EXTRACTED DATA:
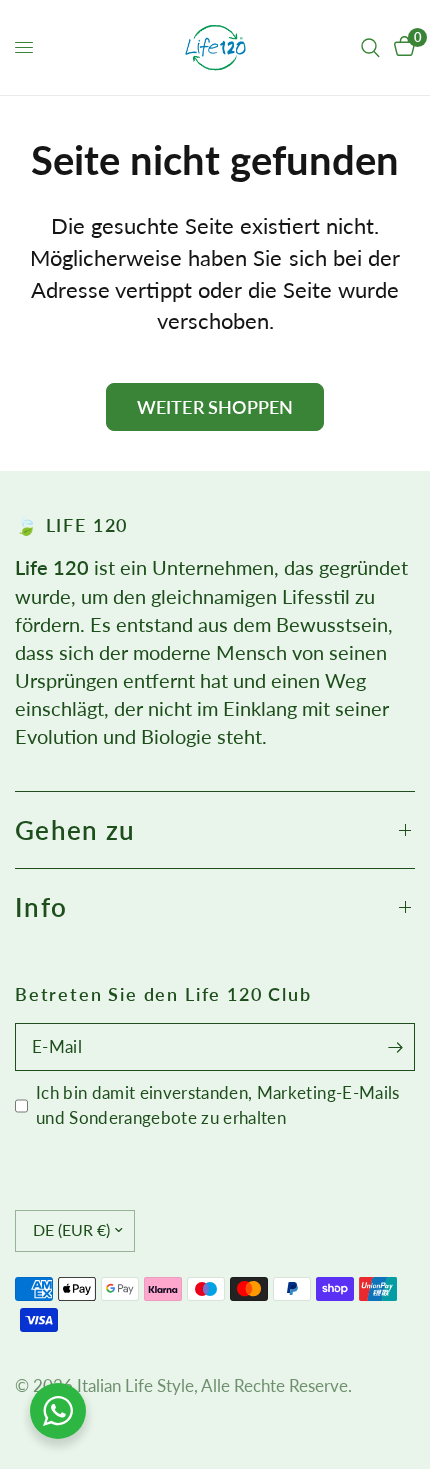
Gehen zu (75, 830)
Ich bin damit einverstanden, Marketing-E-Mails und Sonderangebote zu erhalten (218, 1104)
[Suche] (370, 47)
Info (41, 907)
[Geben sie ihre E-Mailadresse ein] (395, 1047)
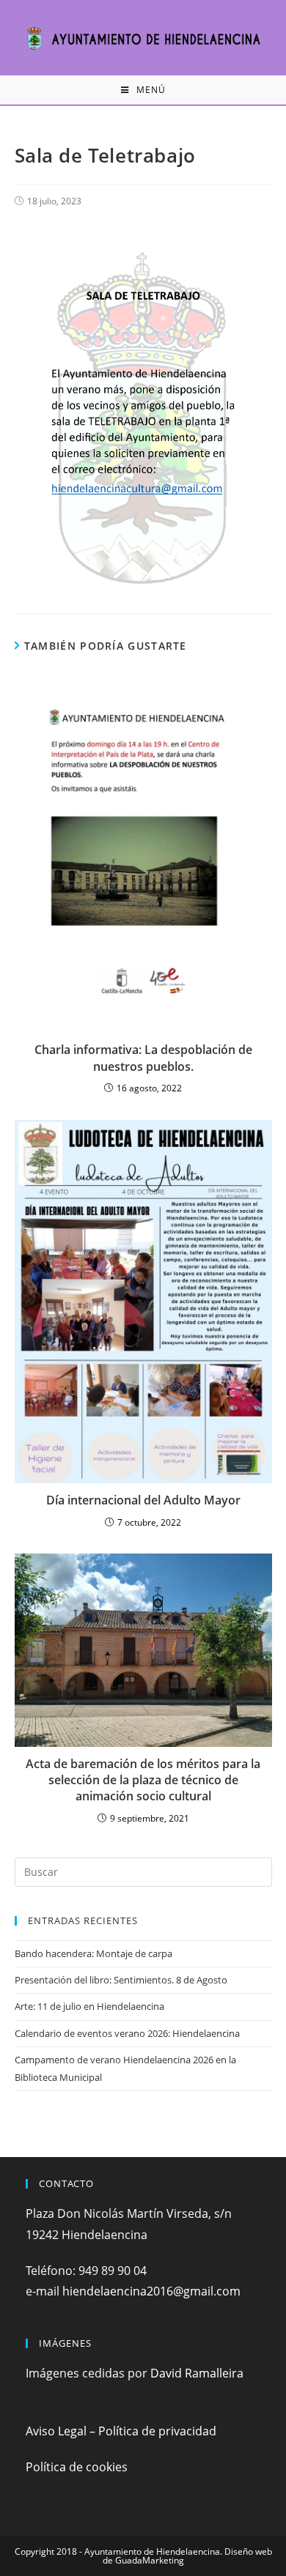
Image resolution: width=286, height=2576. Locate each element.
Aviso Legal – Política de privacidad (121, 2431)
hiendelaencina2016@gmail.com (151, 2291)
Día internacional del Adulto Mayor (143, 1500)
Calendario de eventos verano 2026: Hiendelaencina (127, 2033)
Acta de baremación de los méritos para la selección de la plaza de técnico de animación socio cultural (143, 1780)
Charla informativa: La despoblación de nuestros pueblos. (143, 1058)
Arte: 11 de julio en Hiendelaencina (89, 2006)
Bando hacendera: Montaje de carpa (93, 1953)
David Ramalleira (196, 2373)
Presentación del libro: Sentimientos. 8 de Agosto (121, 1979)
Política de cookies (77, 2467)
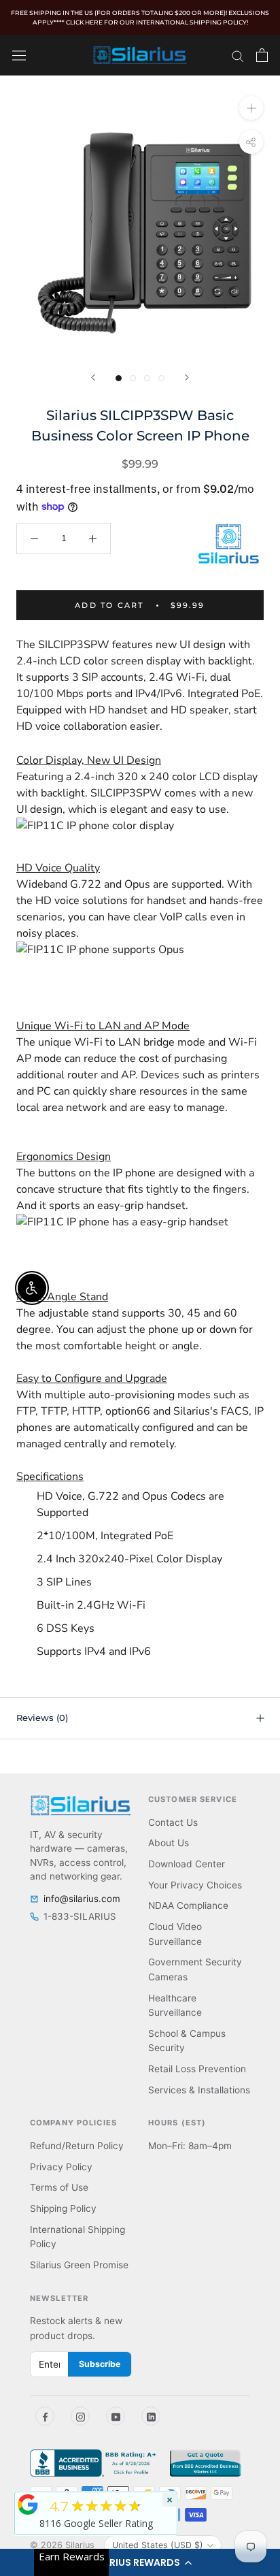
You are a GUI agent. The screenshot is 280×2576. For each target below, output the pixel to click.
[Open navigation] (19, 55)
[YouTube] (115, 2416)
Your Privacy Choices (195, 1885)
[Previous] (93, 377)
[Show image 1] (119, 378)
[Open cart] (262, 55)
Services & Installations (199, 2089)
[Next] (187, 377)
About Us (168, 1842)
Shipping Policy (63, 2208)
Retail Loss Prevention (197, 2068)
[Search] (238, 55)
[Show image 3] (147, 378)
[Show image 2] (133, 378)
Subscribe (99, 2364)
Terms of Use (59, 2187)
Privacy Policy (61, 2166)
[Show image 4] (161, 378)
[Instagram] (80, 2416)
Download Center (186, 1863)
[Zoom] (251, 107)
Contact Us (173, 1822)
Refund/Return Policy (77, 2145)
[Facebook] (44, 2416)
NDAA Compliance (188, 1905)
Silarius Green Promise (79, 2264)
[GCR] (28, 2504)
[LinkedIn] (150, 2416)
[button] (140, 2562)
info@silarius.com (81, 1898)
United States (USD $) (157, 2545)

...

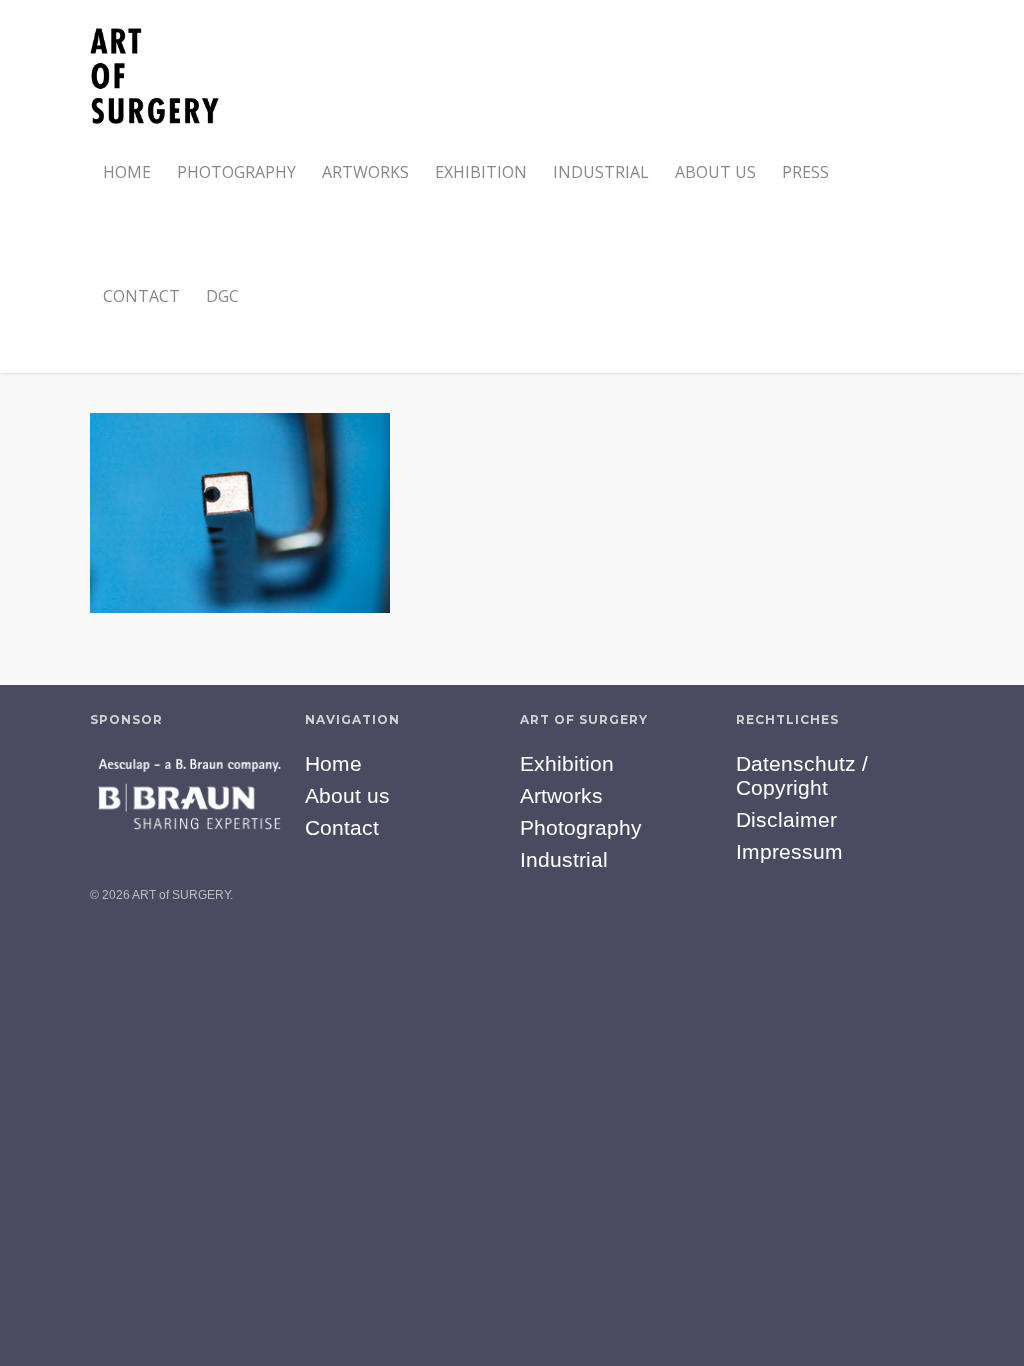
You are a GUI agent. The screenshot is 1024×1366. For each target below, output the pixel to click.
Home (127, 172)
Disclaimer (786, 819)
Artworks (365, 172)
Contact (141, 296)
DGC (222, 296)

TASK:
Filter the listing so that only lines holding the word "click" remain, and copy those lines.

RESPONSE TO THIS TASK:
You are a GUI agent. The screenshot is 280×2576. For each target below, output the pixel to click.
You are a GUI agent. The screenshot is 1024×1366. For each target below, output the pixel to click.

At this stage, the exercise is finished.